[TASK DATA Boundary: Start]
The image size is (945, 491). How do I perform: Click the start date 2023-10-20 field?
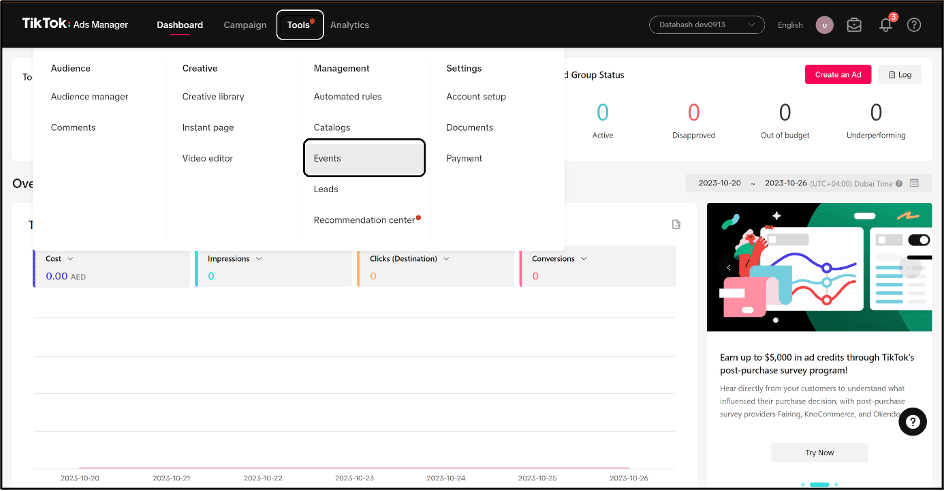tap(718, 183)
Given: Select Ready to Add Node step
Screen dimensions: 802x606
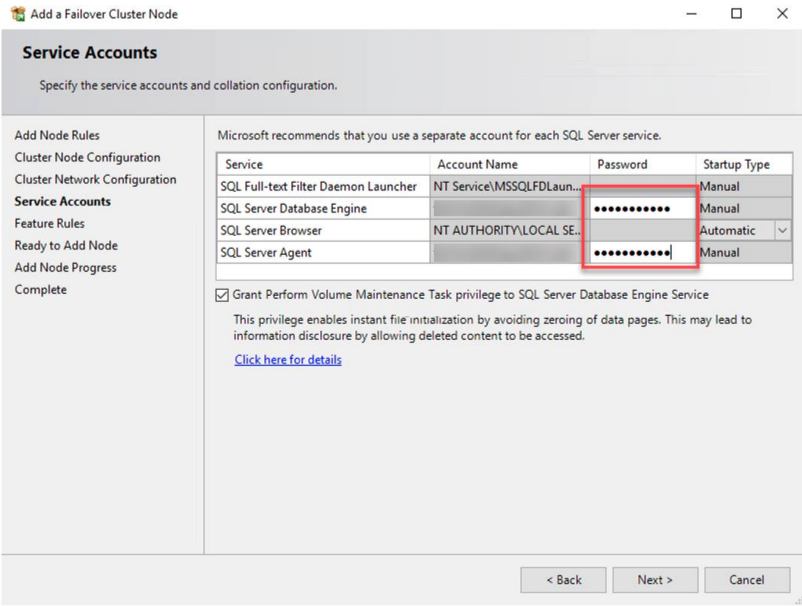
[TASK DATA Boundary: End]
[TASK DATA Boundary: Start]
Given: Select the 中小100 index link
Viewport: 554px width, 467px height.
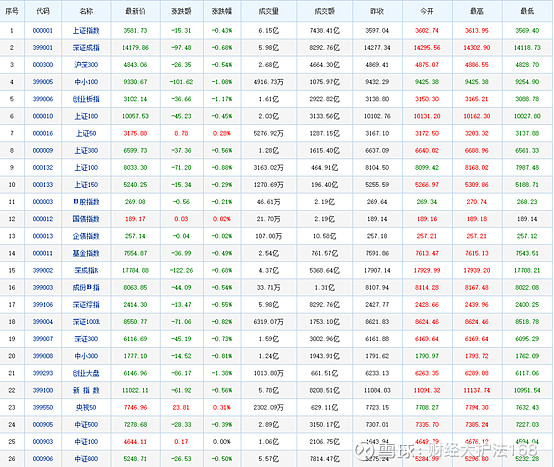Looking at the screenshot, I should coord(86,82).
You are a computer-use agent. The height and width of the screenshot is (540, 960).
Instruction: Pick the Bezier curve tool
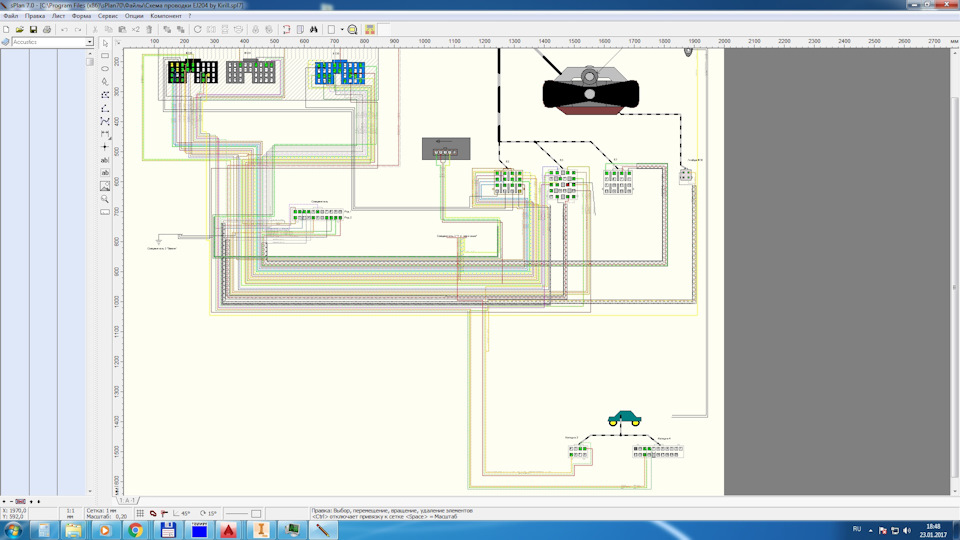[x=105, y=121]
[TASK DATA Boundary: End]
[TASK DATA Boundary: Start]
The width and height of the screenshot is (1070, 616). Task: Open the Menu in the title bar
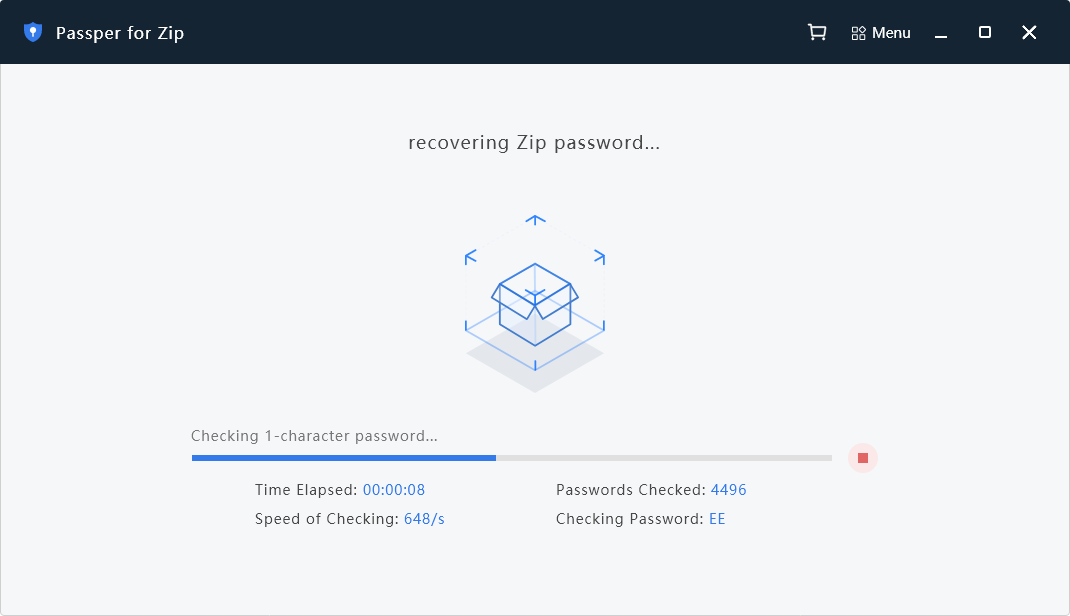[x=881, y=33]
[TASK DATA Boundary: End]
EXERCISE PROMPT: Search the records for the string "Given" and return every line in which it occurs.

ANSWER TO THIS PROBLEM:
Given: Select Ready to Add Node step
Given: Select the 中小100 index link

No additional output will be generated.